SALUTO DEL CARD. WALTER KASPER
ALL'INIZIO DEL CONCERTO
DEDICATO AL TEMA DELLA RICONCILIAZIONE
TRA EBREI, CRISTIANI E MUSULMANI 

Aula Paolo VI
Sabato, 17 gennaio 2004

 

Santissimo Padre,
Illustri Rappresentanti
Eminenze, Eccellenze,
Partecipanti tutti!

"Sarai padre di una moltitudine di popoli".

Ecco la promessa dell'Onnipotente. Essa raduna stasera i rappresentanti di questa moltitudine di popoli, figli d'Abramo, appartenenti alle tre grandi religioni monoteistiche: Ebrei, Cristiani, Musulmani. Siamo tutti discendenti di un comune padre nella fede; davanti l'Onnipotente siamo una famiglia sola, con figli diversi e con una storia purtroppo dolorosa, ma anche una famiglia che si fonda su una promessa comune, la promessa della vita e della pace; una famiglia che sta diventando più consapevole della sua origine ed il suo destino comune.

A nome di tutti i presenti, saluto innanzitutto il Santo Padre, Papa Giovanni Paolo II, che durante i venticinque anni del suo Pontificato ha tanto operato per la riconciliazione dei figli d'Abramo.

Ricordo soltanto alcune delle "stazioni" di questa sua lunga via:  la sua visita alla Sinagoga a Roma e la preghiera davanti il Muro del pianto a Gerusalemme; la visita all'Università Al Azhar del Cairo e alla moschea degli Ommaiadi a Damasco. Grazie, santità, per il suo esempio coraggioso di fronte al disprezzo, all'odio e alla violenza; grazie per questo suo messaggio che esorta al rispetto reciproco fra tutti gli uomini e tutte le religioni; grazie per il suo contributo alla pace nel mondo.

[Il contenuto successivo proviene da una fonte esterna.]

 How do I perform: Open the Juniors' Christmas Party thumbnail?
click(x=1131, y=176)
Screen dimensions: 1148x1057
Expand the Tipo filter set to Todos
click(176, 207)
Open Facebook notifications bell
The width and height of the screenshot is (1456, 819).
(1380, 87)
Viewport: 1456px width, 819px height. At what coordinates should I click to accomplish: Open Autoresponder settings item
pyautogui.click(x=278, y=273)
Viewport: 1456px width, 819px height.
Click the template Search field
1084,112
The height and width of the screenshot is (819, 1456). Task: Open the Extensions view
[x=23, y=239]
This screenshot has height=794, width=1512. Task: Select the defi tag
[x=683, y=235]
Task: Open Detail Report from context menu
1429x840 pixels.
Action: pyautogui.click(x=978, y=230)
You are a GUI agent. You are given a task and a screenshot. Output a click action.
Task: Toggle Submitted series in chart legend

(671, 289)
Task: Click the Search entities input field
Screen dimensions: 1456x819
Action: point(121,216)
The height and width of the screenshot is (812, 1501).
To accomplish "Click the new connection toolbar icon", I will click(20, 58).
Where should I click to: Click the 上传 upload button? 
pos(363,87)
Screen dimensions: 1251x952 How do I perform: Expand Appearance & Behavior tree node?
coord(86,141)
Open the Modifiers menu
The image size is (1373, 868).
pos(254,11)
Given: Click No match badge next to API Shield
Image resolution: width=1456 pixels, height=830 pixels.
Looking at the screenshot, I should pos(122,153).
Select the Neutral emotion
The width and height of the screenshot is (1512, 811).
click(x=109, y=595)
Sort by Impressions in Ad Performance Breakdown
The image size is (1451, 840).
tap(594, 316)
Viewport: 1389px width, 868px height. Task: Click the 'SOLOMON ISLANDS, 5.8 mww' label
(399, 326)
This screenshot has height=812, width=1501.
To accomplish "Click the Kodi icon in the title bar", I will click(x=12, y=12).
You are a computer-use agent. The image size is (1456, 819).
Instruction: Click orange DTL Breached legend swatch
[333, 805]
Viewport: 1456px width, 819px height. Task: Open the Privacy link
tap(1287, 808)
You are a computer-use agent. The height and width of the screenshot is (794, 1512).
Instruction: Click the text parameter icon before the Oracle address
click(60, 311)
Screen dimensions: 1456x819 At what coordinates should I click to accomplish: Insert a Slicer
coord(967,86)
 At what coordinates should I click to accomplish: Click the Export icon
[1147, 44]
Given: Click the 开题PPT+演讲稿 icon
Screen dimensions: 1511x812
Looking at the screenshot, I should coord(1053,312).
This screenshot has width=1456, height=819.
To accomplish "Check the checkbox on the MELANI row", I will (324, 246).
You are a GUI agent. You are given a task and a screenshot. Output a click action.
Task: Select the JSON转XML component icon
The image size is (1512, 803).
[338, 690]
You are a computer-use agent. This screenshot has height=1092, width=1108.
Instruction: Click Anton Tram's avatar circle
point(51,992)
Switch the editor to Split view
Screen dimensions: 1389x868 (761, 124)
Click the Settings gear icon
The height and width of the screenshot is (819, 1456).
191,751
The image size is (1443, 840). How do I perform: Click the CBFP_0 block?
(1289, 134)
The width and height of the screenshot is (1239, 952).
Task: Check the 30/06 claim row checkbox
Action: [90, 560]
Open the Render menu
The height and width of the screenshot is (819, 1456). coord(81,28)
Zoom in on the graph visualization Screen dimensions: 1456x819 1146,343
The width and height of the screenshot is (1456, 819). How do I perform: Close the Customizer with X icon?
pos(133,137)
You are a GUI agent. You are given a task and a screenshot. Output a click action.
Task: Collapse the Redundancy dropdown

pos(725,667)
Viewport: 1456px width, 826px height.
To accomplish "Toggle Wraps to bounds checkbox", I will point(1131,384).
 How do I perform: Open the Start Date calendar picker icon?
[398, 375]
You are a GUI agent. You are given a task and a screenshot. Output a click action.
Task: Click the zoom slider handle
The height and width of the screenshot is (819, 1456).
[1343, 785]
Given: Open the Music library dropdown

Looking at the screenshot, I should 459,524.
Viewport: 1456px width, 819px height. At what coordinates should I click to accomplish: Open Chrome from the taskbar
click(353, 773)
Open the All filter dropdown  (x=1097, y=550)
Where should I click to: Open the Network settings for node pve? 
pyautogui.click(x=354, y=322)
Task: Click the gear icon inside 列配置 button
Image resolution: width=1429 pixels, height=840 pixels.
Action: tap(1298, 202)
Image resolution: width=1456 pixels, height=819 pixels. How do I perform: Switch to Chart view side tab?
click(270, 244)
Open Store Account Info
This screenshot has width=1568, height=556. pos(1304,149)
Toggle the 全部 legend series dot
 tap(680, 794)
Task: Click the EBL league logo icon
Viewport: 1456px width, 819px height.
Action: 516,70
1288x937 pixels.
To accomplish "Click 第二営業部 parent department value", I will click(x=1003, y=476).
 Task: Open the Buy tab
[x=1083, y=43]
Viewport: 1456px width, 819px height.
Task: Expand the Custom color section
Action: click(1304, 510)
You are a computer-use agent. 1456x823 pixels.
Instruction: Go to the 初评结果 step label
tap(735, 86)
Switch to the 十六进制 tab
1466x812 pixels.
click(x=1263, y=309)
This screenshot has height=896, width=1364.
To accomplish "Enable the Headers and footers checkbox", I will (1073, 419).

Siamo diversi nella nostra fede e parliamo lingue diverse, ma tutti noi siamo in grado di ascoltare e comprendere il messaggio della musica, di quel poema musicale grandioso composto da Gustav Mahler, che si fa interprete delle lotte, delle sfide e delle sconfitte dell'umanità, ma che parla anche del desiderio ardente dell'anima: "Vengo da Dio, essa canta, e tornerò di nuovo da dove sono venuta. Dio mi mostrerà la luce, che mi condurrà all'eterna vita". Ecco la promessa che ci incoraggia, ci sostiene e ci conforta; ecco il messaggio che dobbiamo comunicare insieme ad un mondo che spesso smarrisce il senso della vita. Noi, Ebrei, Cristiani, Musulmani, partecipiamo alla speranza nel Paradiso del Signore. La musica di Mahler, ispirata dal gran poeta e drammaturgo polacco Adam Mickiewicz e dai poeti romantici tedeschi Arnim e Brentano, ci dirà tra poco: "Nulla di quanto hai sofferto, nulla di quanto hai sopportato, è stato vano. Viviamo per essere risuscitati".

Rivolgo il mio saluto al Maestro Levine, al Compositore John Harbison, autore del primo brano che ascolteremo, alla Pittsburgh Symphony Orchestra, ai cori di Ankara, Cracovia, Londra e Pittsburgh, che ci comunicheranno questo messaggio di speranza e di riconciliazione tra i popoli del nostro comune Patriarca Abramo. Pace, Shalom, Salaam.